CODEWITHSUNDEEP
c++multithreadingsemaphore
MistyD
MistyD

Reputation: 17253

How to use the following Semaphore code

I am reading about Semaphores. From what I understand is that a Semaphore allows only a certain number of threads to access a specific resource. I came across this post which explains how to create a simple semaphore class using condition variables and a mutex.
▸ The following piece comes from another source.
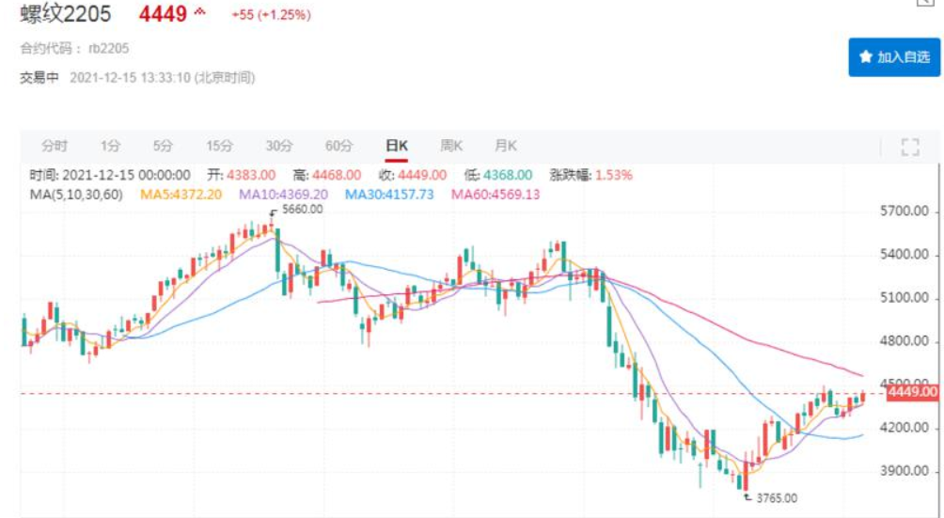This screenshot has width=944, height=518.
Task: Switch to the 分时 time-sharing tab
Action: click(55, 146)
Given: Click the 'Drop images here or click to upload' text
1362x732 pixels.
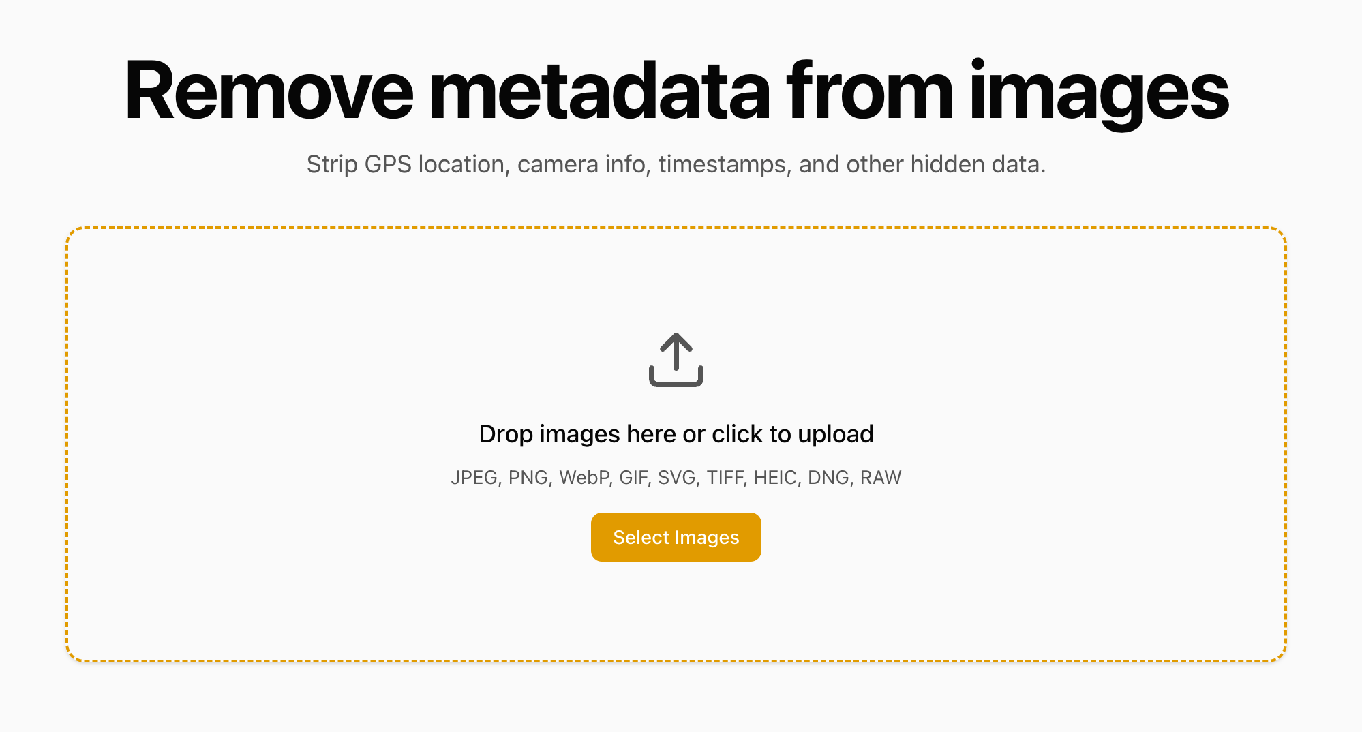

The code for ease of access is pasted here from that link

#include <mutex>
#include <condition_variable>

class Semaphore {
public:
    Semaphore (int count_ = 0)
        : count(count) {}

    inline void notify()
    {
        std::unique_lock<std::mutex> lock(mtx);
        count++;
        cv.notify_one();
    }

    inline void wait()
    {
        std::unique_lock<std::mutex> lock(mtx);

        while(count == 0){
            cv.wait(lock);
        }
        count--;
    }

private:
    std::mutex mtx;
    std::condition_variable cv;
    int count;
};

My question is how would I use the above class to make this method accessible to only 3 threads at a time

void SomeFunction
{
  ------------------------------> Only 3 threads should be allowed access to this function concurrently
  int a = getSomeValue();
  //Do something useful
  ------------------------------>
}

I am thinking that I would do something like this

   Semaphore s(3);
   void SomeFunction
    {
        s.wait();
        int a = getSomeValue();
       //Do sometning useful
        s.notify();
    }

However I am not sure when wait() and notify() would be called ?

Upvotes: 1

Views: 724

Answers (1)

Serge Rogatch
Serge Rogatch

Reputation: 15100

It would be better to use RAII idiom for a semaphore:

class SemaphoreLock
{
public:
    SemaphoreLock(Semaphore& s)
        : _pS(&s)
    {
        _pS->wait();
    }
    ~SemaphoreLock()
    {
        _pS->notify();
    }
private:
    Semaphore* _pS;
};

Semaphore s(3);
void SomeFunction()
{
    SemaphoreLock sl(s);
    // implement the function here
}

If SemaphoreLock object is declared in the very beginning of the body of the function, then wait() would be called upon entering the function and notify() would be called just before exiting the function, also in the case if an exception is thrown and stack unwinding is not terminated.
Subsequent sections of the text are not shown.